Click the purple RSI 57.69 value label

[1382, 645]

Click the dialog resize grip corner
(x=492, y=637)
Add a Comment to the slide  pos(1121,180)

*****

■ **Exercise aim**
Reproduce every line of the data above without any changes.

■ **Exercise result**
Click the purple RSI 57.69 value label

[1382, 645]

Click the dialog resize grip corner
(x=492, y=637)
Add a Comment to the slide  pos(1121,180)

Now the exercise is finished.